▶ [Listing]:
· · · ·

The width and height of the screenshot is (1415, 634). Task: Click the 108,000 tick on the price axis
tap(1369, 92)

· · · ·

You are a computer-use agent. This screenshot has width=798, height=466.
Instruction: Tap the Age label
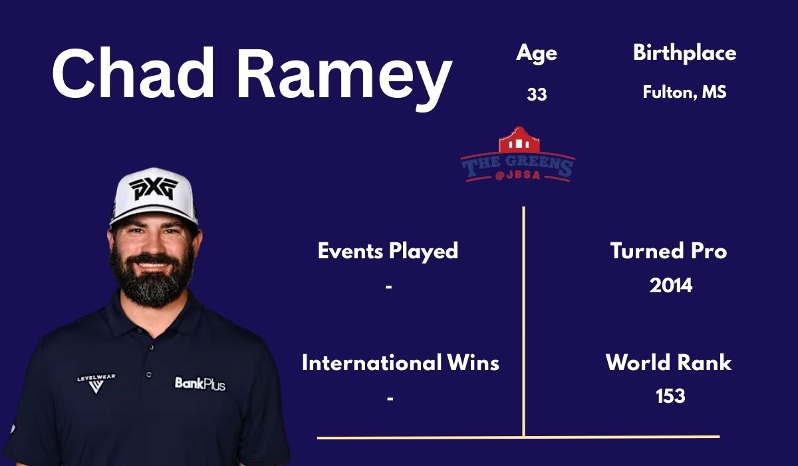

· · · ·

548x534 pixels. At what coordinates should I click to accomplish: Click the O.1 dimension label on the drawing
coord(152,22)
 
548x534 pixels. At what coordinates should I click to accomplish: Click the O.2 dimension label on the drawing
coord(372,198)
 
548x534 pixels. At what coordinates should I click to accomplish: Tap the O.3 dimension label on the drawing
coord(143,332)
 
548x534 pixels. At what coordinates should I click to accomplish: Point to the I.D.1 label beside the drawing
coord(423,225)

· · · ·

▶ [What you need to do]: Rewrite the listing starting with the line containing "You are a computer-use" and going on through the line containing "Instruction: Tap the Age label", replacing "label" with "field" and leaving everything else the same.

▶ [Response]:
You are a computer-use agent. This screenshot has width=798, height=466.
Instruction: Tap the Age field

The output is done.